A woman named Hien Tran of Orlando, FL, was killed by what looked at first like stab wounds on her neck. It later emerged that the fatal injuries could have been inflicted by the faulty airbag on her Honda Accord. Tran bought her Honda secondhand, and may not have been aware that the airbag issue had not been addressed by its previous owner in a previous recall in 2009.
The Orange County Sheriff's Department is investigating the death, but it wouldn't be the only death resulting from the malfunctioning Takata airbags – in fact, there have been two prior deaths caused by the exploding debris. The units, employed particularly by Japanese automakers like Honda (which owns part of Takata) and Toyota, are the subject of a massive recall involving some 14 million vehicles from 11 different automakers.
One possible explanation for this problem revolves around a propellant that, particularly in humid climates, could deploy the airbag unexpectedly, in some cases even sending metal shards from the airbag's casing flying through the cockpit. To date there have been some 139 injuries reported.

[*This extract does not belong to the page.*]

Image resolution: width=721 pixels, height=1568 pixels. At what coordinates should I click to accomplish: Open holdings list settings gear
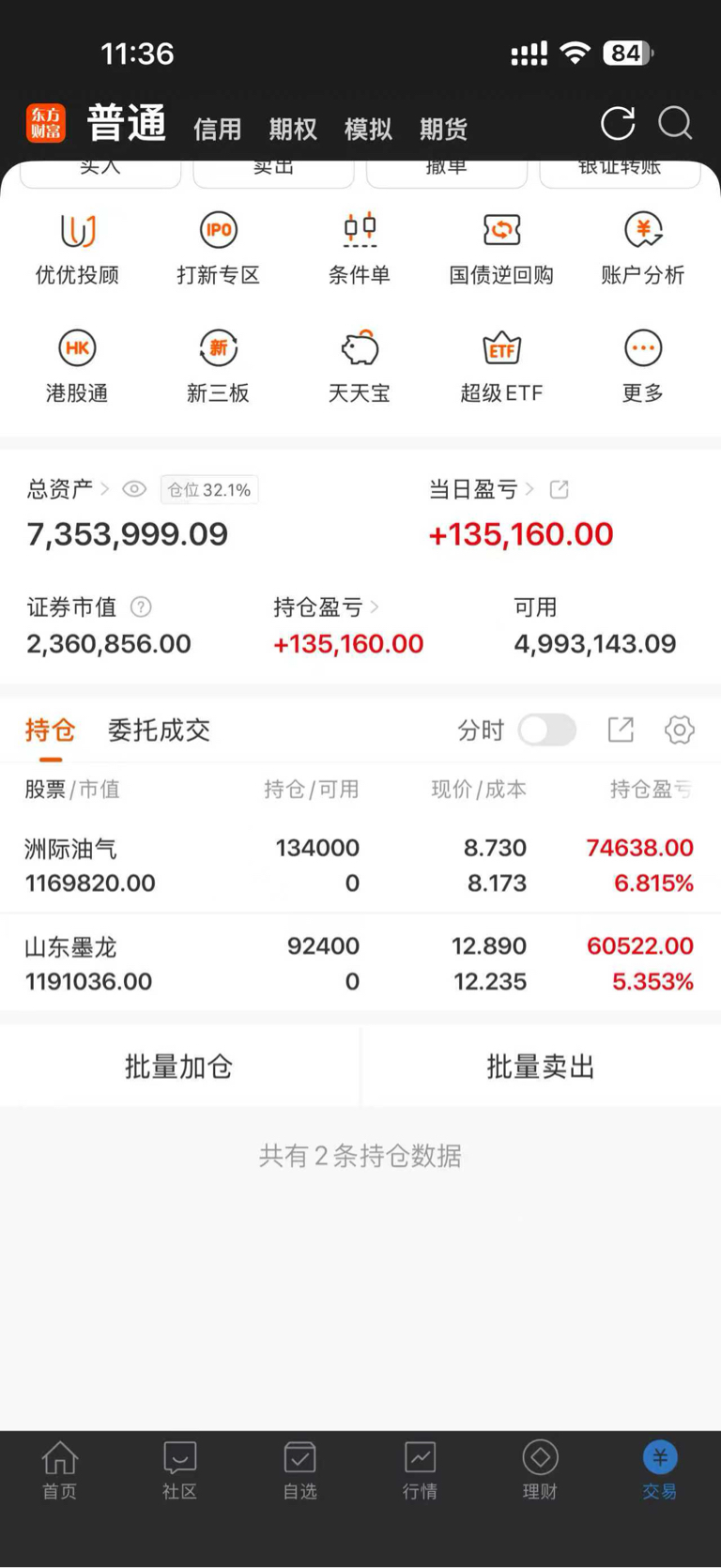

The urgency of the matter has prompted the National Highway Traffic Safety Administration to issue an "act immediately" warning to owners of affected vehicles to get their airbags fixed. However there may not be enough parts for all the airbags in all the millions of affected vehicles to be replaced immediately. Some automakers concerned are addressing the issue first in warm-weather regions before replacing airbags in vehicles located elsewhere, but it will likely take some time before all the problematic equipment is repaired or replaced.